Document ::

□ □ □ □ □

Roselyne Durand-Ruel : La vengeance à n'importe quel prix

par
Maite
Temps de lecture 3 min.

Dans «Les ailes du désespoir», l'auteure franco-américaine, Roselyne Durand-Ruel, raconte l'histoire de la métamorphose radicale, et de la perte de soi, d'un homme qui veut venger sa femme. Le tout sous un fond de jihadisme et d'attentats terroristes. Un récit haletant et… vertigineux!

Pourquoi avez-vous décidé de traiter les attentats sur le thème de la vengeance?

«Je suis allée aux États-Unis peu de temps après le 11 septembre. Je me suis demandé ce que je ferais si mon mari était mort dans les attentats. Je me suis mise dans la peau de quelqu'un qui a eu un lien direct avec ces attaques. De plus, j'ai voulu m'intéresser à ces personnes qui ont tué près de 3.000 personnes. J'ai eu une espèce de curiosité vis-à-vis de ces gens aussi bien qu'un besoin de conjurer ce 11 septembre.»

Vous imaginez un personnage qui veut se venger et qui infiltre un réseau terroriste. Comment vous êtes-vous documenté sur l'organisation de ces réseaux?

«C'était la partie la plus intéressante. Je voulais savoir ce que c'était le terrorisme et son lien avec l'islam. Je voulais voir comment une religion peut être utilisée et comment cela peut dégénérer. C'est la partie qui m'a beaucoup plu. C'était un peu comme faire des études supplémentaires, et j'aime cela.»

Pensez-vous coller à la réalité?

«Après avoir digéré tout ce que j'ai lu sur le sujet, j'ai écrit ce que j'imaginais être un réseau terroriste. Est-ce que cela colle à la réalité? Je ne sais pas. Je pense qu'avec tout ce que j'ai lu sur tous les petits réseaux qui naissent en France et en Belgique, je ne suis pas très loin de la vérité. Mais je n'ai pas eu de contact direct avec des personnes qui sont en lien avec ces réseaux. Mon livre est le résultat de mes recherches et de mon imaginaire.»

Avez-vous commencé à écrire ce livre avant ou après les attaques sur Charlie Hebdo?

«J'ai mis presque quatre ans à écrire ce livre. Au début, il était très facile à écrire car les premiers chapitres concernent avant tout une histoire d'amour. La suite était plus compliquée. J'ai même failli abandonner. Mais finalement, j'ai terminé le livre avant les attaques contre Charlie. Il ne me restait plus que le chapitre sur la rédemption à écrire. J'étais très mal à l'aise.»

□ □ □ □ □

Lignes extraites ::
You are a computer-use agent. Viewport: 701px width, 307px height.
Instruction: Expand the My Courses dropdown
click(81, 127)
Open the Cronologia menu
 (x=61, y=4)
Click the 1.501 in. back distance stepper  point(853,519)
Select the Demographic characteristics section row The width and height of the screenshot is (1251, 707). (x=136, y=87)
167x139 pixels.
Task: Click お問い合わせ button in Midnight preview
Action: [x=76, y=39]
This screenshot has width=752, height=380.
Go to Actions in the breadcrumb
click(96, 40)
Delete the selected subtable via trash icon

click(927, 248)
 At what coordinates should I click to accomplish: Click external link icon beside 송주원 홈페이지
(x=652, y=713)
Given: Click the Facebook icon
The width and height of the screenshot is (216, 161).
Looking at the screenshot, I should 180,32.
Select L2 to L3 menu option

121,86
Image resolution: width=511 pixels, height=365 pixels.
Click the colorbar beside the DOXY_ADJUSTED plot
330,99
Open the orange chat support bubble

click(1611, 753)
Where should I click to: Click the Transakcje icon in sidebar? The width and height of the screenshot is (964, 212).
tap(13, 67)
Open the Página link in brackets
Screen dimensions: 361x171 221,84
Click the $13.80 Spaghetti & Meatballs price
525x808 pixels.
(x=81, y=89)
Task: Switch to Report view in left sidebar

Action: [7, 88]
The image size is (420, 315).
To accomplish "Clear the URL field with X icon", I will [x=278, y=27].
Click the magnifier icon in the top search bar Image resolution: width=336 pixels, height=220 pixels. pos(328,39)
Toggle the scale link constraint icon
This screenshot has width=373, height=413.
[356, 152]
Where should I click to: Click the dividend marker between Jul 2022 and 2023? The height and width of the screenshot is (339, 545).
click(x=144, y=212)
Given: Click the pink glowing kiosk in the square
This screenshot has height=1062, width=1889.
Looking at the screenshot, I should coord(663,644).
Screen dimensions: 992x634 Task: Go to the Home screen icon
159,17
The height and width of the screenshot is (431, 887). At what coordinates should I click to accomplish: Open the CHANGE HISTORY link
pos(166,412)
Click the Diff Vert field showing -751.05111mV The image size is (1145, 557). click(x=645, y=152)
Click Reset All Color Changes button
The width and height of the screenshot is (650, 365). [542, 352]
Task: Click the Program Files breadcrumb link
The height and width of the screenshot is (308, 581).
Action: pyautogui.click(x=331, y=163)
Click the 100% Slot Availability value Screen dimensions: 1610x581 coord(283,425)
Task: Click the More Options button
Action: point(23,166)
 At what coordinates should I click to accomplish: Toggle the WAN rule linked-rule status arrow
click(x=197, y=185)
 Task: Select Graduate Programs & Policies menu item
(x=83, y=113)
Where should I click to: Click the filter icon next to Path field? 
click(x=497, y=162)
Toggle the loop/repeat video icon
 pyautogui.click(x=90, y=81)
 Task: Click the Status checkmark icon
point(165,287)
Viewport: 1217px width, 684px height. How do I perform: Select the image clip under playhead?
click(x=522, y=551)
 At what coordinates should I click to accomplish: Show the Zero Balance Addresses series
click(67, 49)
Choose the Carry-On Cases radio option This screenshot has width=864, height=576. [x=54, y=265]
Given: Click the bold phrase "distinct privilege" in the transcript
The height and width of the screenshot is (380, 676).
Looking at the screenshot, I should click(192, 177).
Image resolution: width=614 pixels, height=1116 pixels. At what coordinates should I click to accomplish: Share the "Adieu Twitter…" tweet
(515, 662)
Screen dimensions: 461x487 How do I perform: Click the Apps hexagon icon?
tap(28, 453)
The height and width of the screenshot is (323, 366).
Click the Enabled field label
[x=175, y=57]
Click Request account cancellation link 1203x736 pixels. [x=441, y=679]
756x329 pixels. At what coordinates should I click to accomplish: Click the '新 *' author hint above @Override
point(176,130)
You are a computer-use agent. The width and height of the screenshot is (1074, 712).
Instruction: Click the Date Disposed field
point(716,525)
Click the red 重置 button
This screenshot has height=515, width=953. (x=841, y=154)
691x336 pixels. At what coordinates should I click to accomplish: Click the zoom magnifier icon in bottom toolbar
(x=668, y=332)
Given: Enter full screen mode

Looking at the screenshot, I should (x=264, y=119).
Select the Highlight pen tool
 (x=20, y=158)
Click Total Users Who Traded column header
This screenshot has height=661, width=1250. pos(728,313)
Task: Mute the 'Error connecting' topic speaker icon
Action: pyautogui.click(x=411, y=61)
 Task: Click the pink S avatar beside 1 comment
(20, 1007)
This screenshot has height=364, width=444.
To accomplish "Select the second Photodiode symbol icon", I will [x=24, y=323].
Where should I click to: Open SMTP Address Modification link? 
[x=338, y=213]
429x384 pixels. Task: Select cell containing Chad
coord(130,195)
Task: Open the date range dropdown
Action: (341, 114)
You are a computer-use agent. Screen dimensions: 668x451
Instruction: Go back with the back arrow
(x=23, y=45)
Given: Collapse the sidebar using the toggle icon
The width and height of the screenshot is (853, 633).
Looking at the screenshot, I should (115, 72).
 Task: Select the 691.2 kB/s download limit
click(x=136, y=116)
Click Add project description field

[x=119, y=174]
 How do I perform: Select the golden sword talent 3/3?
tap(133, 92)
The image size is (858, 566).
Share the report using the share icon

□ □ □ □ □

Exercices ::
a) Relevez toutes les questions posées à Roselyne Durand-Ruel dans l'entretien.
b) Recopiez sans rien changer les lignes extraites placées après l'entretien, depuis la première jusqu'à celle qui contient « click(1611, 753) », incluse.

Corrigés ::
a)
Pourquoi avez-vous décidé de traiter les attentats sur le thème de la vengeance?
Vous imaginez un personnage qui veut se venger et qui infiltre un réseau terroriste. Comment vous êtes-vous documenté sur l'organisation de ces réseaux?
Pensez-vous coller à la réalité?
Avez-vous commencé à écrire ce livre avant ou après les attaques sur Charlie Hebdo?

b)
You are a computer-use agent. Viewport: 701px width, 307px height.
Instruction: Expand the My Courses dropdown
click(81, 127)
Open the Cronologia menu
 (x=61, y=4)
Click the 1.501 in. back distance stepper  point(853,519)
Select the Demographic characteristics section row The width and height of the screenshot is (1251, 707). (x=136, y=87)
167x139 pixels.
Task: Click お問い合わせ button in Midnight preview
Action: [x=76, y=39]
This screenshot has width=752, height=380.
Go to Actions in the breadcrumb
click(96, 40)
Delete the selected subtable via trash icon

click(927, 248)
 At what coordinates should I click to accomplish: Click external link icon beside 송주원 홈페이지
(x=652, y=713)
Given: Click the Facebook icon
The width and height of the screenshot is (216, 161).
Looking at the screenshot, I should 180,32.
Select L2 to L3 menu option

121,86
Image resolution: width=511 pixels, height=365 pixels.
Click the colorbar beside the DOXY_ADJUSTED plot
330,99
Open the orange chat support bubble

click(1611, 753)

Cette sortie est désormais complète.